According to Finder’s Consumer Sentiment Tracker, a nationally representative survey of more than 30,000 respondents, those who rent report lower levels of happiness and higher levels of money stress than homeowners.
On average 83 percent of homeowners report being happy, compared to 69 percent of renters, the report revealed.
Concerningly, 26 percent of renters admitted they were ‘extremely stressed’ with their financial situation, compared to 15 percent of homeowners.
Sarah Megginson, senior editor of money at Finder, said the data was worrying.
“We know mortgage stress is a real thing, but our research shows renters are struggling the most,” Ms. Megginson said.
But renting itself isn’t what’s making people stressed or unhappy. “Owning a home is correlated with a higher income and cash position, which is leading to higher rates of happiness and financial wellbeing to a certain extent,” she said.
“Renters are more likely to be students, young people starting their careers, or those on lower incomes, which can make it difficult to get into the housing market.
”Finder’s research shows homeowners save around $989 per month, almost twice as much as renters, who save around $516.
When it came to credit cards, renters would take just over nine months to pay off their debt – notably higher than the five months it would take for homeowners, the report showed.
Ms. Megginson said there were longer-term impacts of being unable to save.

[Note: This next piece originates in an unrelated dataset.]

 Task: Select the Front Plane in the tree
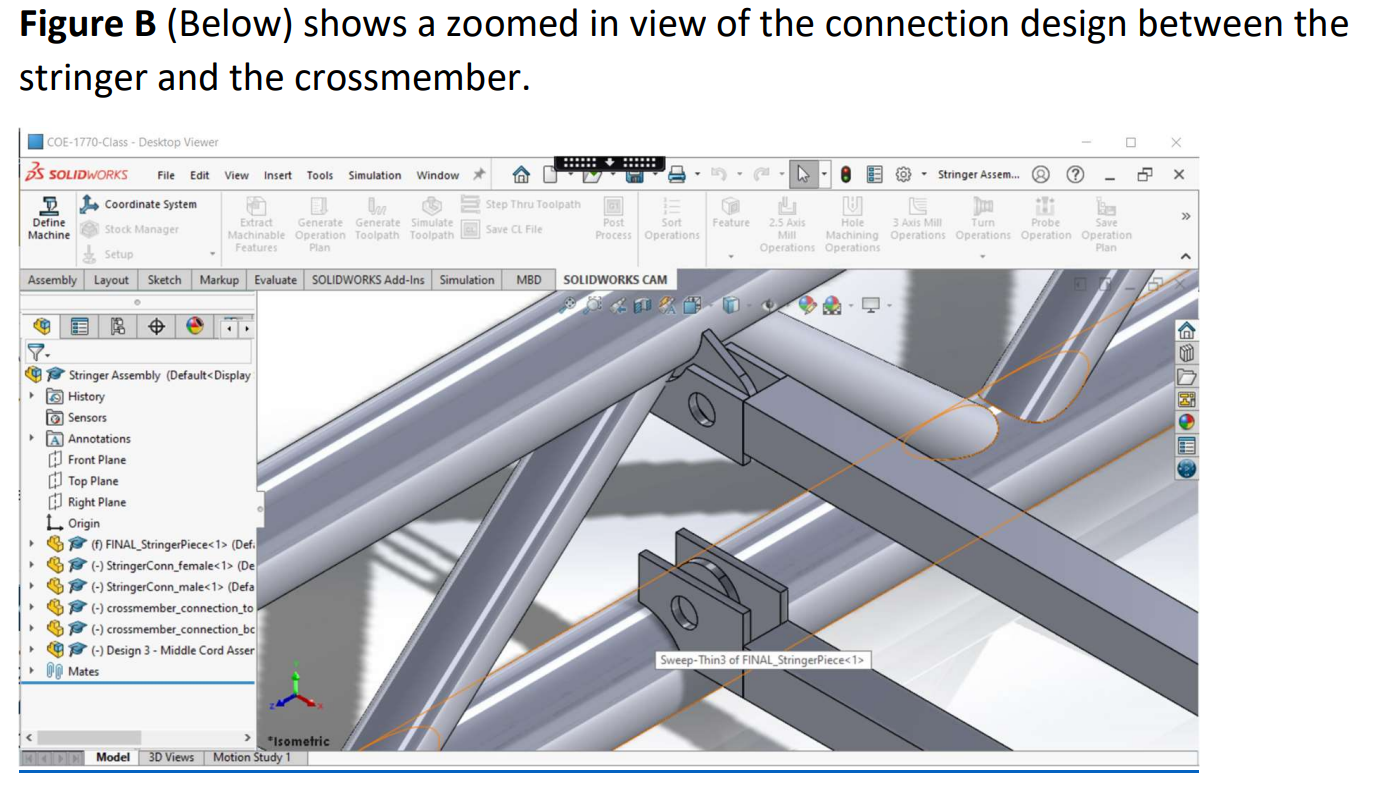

“Being in a tricky financial position can mean struggling to pay for bills today, but it also prevents you from investing in your future,” Ms. Megginson said.
Finder’s analysis found homeowners had six times more money invested in shares ($24,732) than renters ($3,762) on average.
But Ms. Megginson said it wasn’t all doom and gloom for renters.
“It is absolutely possible to save for a house deposit while renting, as long as you’re smart about your money where it counts,” Ms. Megginson said.
“Your rent is most likely your biggest expense, so moving to a cheaper suburb or finding a few housemates could help you bring down the cost.
“If you have enough saved up, you could also look at ‘rentvesting’ – renting a home for yourself while owning a more affordable investment property.
“You could also look at buying in partnership with friends to get your foot on the property ladder – just know sharing finances can be tricky,” Ms. Megginson said.